Would you restate all the entries exactly, leaving nothing out?

== Segment start ==

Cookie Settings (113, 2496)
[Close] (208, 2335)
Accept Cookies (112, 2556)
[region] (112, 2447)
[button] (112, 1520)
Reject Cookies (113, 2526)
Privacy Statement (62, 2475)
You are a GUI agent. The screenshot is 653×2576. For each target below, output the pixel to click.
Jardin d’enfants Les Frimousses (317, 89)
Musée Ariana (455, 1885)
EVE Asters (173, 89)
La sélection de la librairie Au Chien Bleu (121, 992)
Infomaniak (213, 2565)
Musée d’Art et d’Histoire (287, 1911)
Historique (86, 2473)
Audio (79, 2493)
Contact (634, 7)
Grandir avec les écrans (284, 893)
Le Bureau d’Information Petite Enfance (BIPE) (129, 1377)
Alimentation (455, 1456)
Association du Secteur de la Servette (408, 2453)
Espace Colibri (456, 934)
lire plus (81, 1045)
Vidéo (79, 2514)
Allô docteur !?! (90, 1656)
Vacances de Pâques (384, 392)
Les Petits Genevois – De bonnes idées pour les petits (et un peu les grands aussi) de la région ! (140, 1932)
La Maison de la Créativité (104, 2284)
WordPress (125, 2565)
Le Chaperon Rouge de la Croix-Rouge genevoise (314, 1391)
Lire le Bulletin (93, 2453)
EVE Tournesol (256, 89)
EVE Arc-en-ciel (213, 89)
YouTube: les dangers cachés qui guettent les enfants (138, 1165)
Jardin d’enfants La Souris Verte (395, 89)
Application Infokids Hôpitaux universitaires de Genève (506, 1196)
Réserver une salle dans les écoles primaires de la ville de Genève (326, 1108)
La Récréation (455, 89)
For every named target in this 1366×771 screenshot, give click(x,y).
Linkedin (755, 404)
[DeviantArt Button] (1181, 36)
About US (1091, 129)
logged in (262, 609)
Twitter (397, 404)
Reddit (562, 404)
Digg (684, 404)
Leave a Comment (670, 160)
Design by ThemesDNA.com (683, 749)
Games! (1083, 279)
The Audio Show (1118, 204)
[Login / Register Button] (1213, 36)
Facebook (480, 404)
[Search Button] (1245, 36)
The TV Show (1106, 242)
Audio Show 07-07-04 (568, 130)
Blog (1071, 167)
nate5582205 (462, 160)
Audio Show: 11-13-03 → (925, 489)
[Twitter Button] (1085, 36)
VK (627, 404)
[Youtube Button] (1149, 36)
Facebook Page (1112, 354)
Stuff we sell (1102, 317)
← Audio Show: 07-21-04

== Segment end ==

**SOLUTION FOR THIS TASK**
Cookie Settings (113, 2496)
[Close] (208, 2335)
Accept Cookies (112, 2556)
[region] (112, 2447)
[button] (112, 1520)
Reject Cookies (113, 2526)
Privacy Statement (62, 2475)
You are a GUI agent. The screenshot is 653×2576. For each target below, output the pixel to click.
Jardin d’enfants Les Frimousses (317, 89)
Musée Ariana (455, 1885)
EVE Asters (173, 89)
La sélection de la librairie Au Chien Bleu (121, 992)
Infomaniak (213, 2565)
Musée d’Art et d’Histoire (287, 1911)
Historique (86, 2473)
Audio (79, 2493)
Contact (634, 7)
Grandir avec les écrans (284, 893)
Le Bureau d’Information Petite Enfance (BIPE) (129, 1377)
Alimentation (455, 1456)
Association du Secteur de la Servette (408, 2453)
Espace Colibri (456, 934)
lire plus (81, 1045)
Vidéo (79, 2514)
Allô docteur !?! (90, 1656)
Vacances de Pâques (384, 392)
Les Petits Genevois – De bonnes idées pour les petits (et un peu les grands aussi) de la région ! (140, 1932)
La Maison de la Créativité (104, 2284)
WordPress (125, 2565)
Le Chaperon Rouge de la Croix-Rouge genevoise (314, 1391)
Lire le Bulletin (93, 2453)
EVE Tournesol (256, 89)
EVE Arc-en-ciel (213, 89)
YouTube: les dangers cachés qui guettent les enfants (138, 1165)
Jardin d’enfants La Souris Verte (395, 89)
Application Infokids Hôpitaux universitaires de Genève (506, 1196)
Réserver une salle dans les écoles primaires de la ville de Genève (326, 1108)
La Récréation (455, 89)
For every named target in this 1366×771 screenshot, give click(x,y).
Linkedin (755, 404)
[DeviantArt Button] (1181, 36)
About US (1091, 129)
logged in (262, 609)
Twitter (397, 404)
Reddit (562, 404)
Digg (684, 404)
Leave a Comment (670, 160)
Design by ThemesDNA.com (683, 749)
Games! (1083, 279)
The Audio Show (1118, 204)
[Login / Register Button] (1213, 36)
Facebook (480, 404)
[Search Button] (1245, 36)
The TV Show (1106, 242)
Audio Show 07-07-04 (568, 130)
Blog (1071, 167)
nate5582205 (462, 160)
Audio Show: 11-13-03 → (925, 489)
[Twitter Button] (1085, 36)
VK (627, 404)
[Youtube Button] (1149, 36)
Facebook Page (1112, 354)
Stuff we sell (1102, 317)
← Audio Show: 07-21-04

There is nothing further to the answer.